Quote:Original post by iMalcAs credible as the source might seem, the statement in question is nevertheless false. One would need to quantify the statement with specific old compilers at the very least.
If you'd like to help keep up the credibility of that source, then by all means please contact the site or article author and let them know of the mistake.
The source is just fine, read the article, but more importantly, the context it was written in.
The quote isn't about some weird C++ standard issues, or some obscure platforms. The paragraph comes through as if developer seemed surprised that on embedded hardware it is necessary to check for memory allocation failures (given a console projects, exceptions were probably disabled, or aren't supported).
The article is written from a junior developer's perspective (as stated in article).
Other advice states to validate parameters and expect that sometimes your function will be called with unexpected parameters. Another paragraph says to learn bit flags. And another that requirements change.
The surprise over memory allocation failures is common. Memory allocation is an obscure and arcane topic to majority of new developers, and essentially all that have been raised on cups of Java. Majority of software developers today has no concept of resource cost (memory, disk, CPU - "what, I tested with 5 files, it works fine, what do you mean O(n^5)"), and many (especially IT-centric) practices strictly forbid thinking about cost, which results in gigabyte behemoths where no resources could have been claimed at all.

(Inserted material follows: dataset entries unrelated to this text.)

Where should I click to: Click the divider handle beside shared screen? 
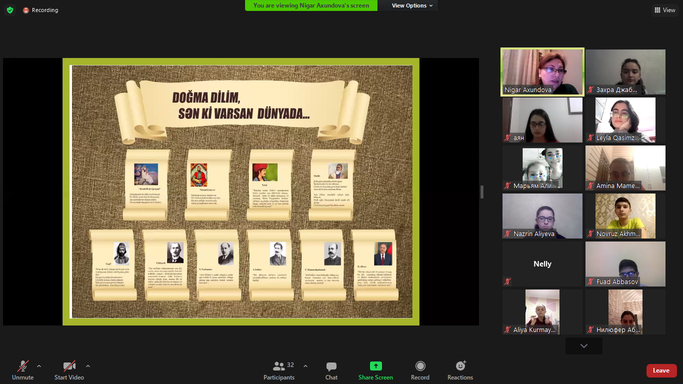coord(482,192)
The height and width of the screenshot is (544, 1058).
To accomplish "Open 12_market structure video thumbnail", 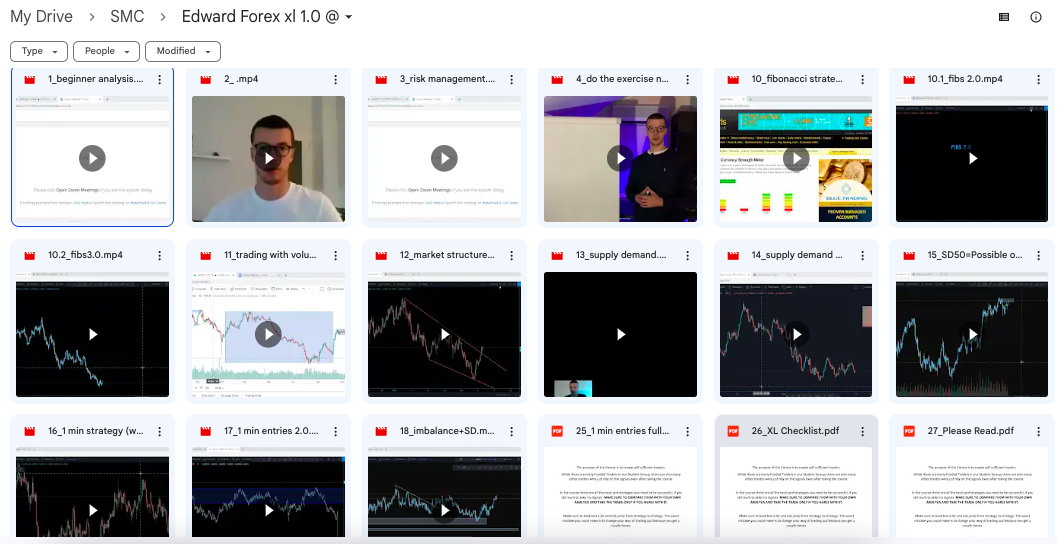I will (x=444, y=334).
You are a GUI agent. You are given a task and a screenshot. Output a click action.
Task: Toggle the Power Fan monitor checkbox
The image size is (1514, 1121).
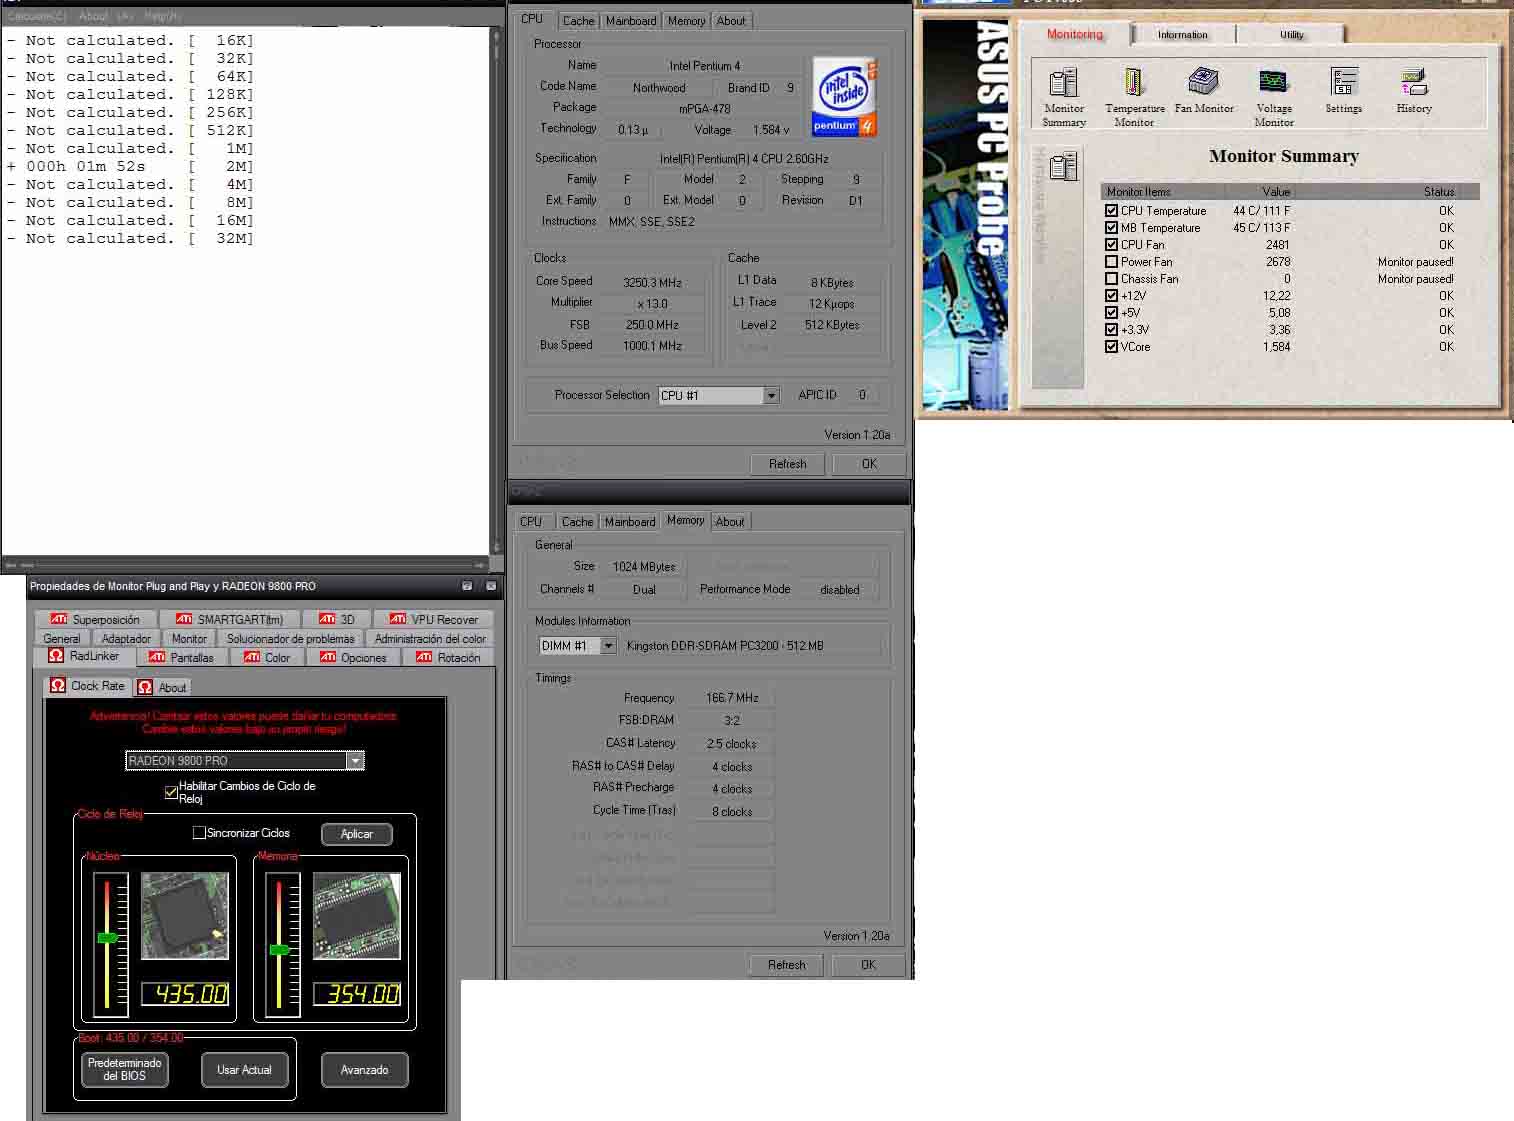tap(1111, 262)
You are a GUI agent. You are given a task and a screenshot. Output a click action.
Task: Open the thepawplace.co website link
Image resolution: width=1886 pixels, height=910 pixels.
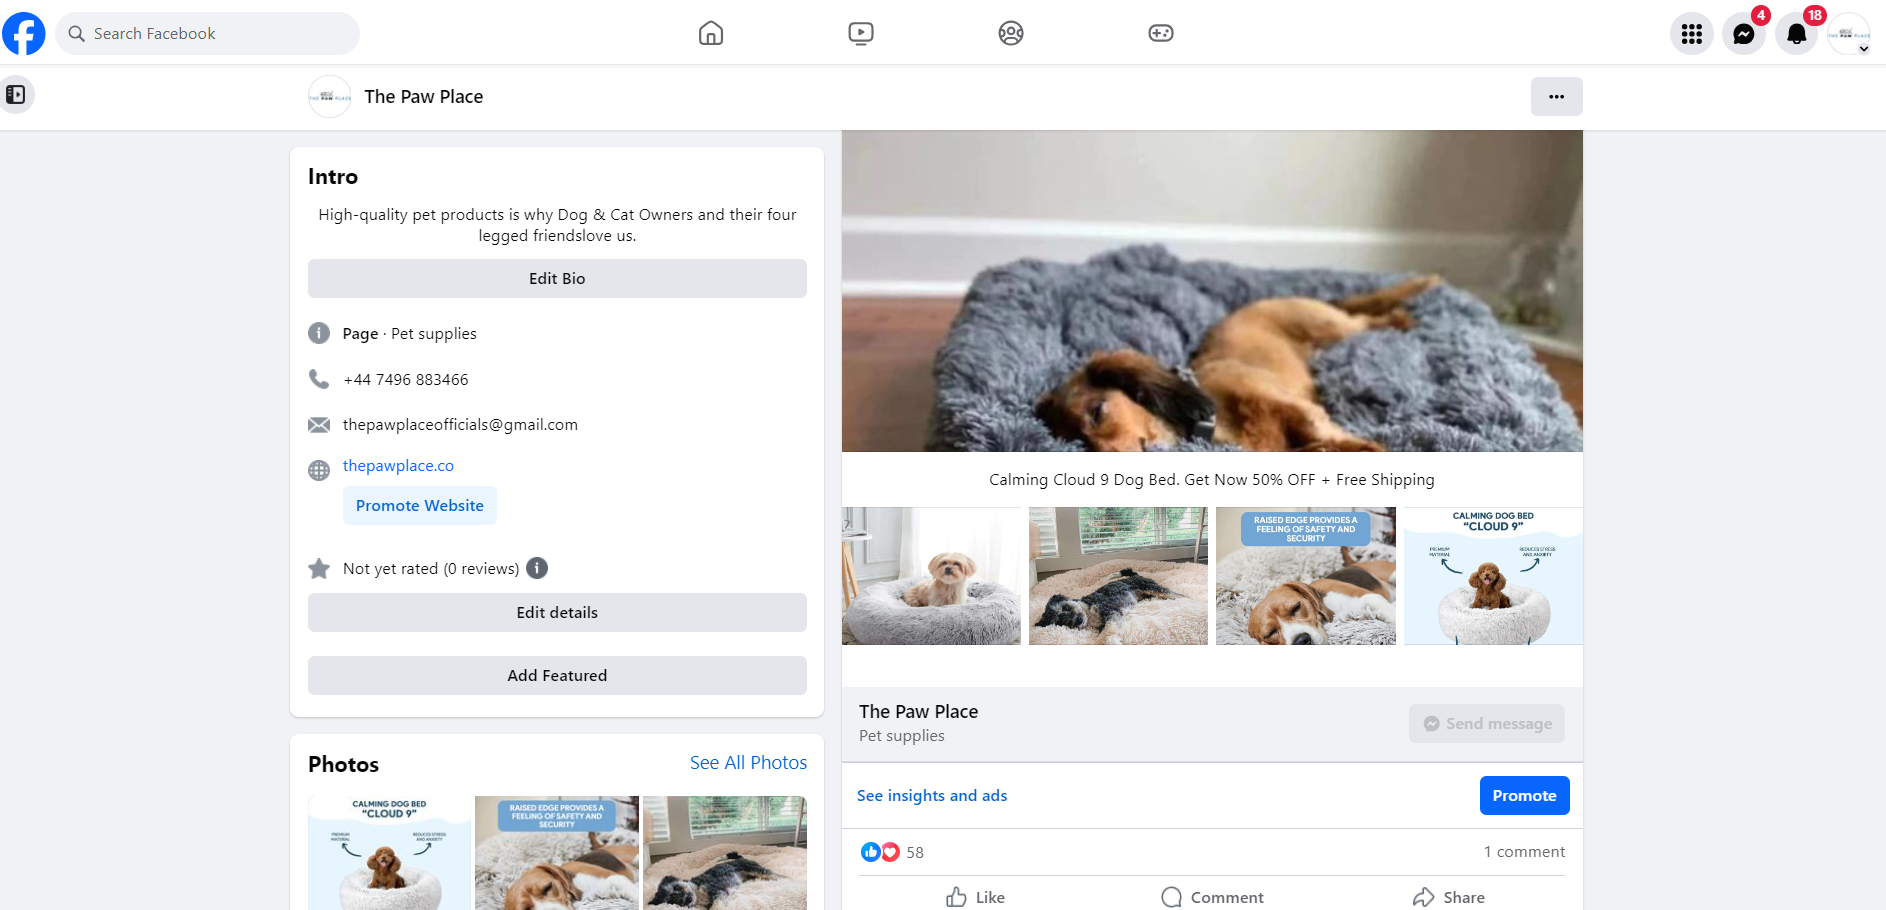coord(398,466)
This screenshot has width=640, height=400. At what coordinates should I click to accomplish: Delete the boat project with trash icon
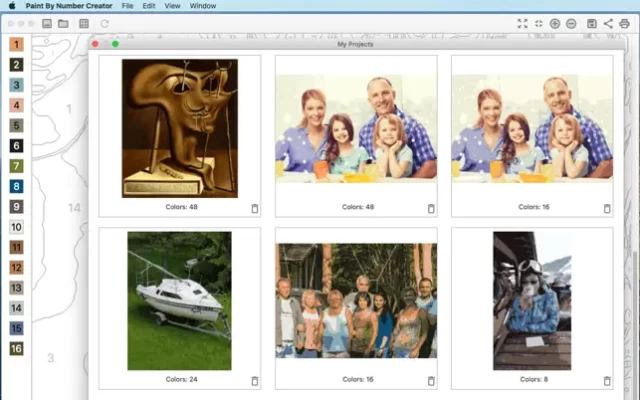[x=254, y=381]
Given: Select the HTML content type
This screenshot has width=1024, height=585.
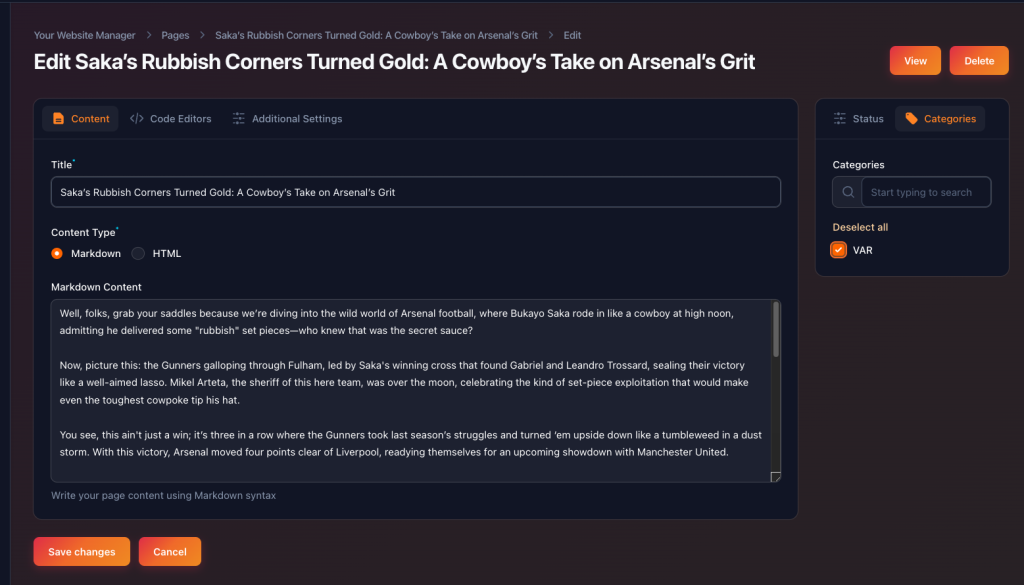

This isn't limited to small projects either. I ran into problems upgrading eclipse, when something looked fishy after taking 30 minutes with no apparent progress. It turned out, that upgrader was creating hundreds of thousands (100,000+) directories with a handful of files in them (millions of 100 byte file system entries). It was simple design (reflection or something mapped to file system), but it's the absolute worst-case scenario for NTFS. After moving temp location to RAM drive, the whole process took only a few seconds.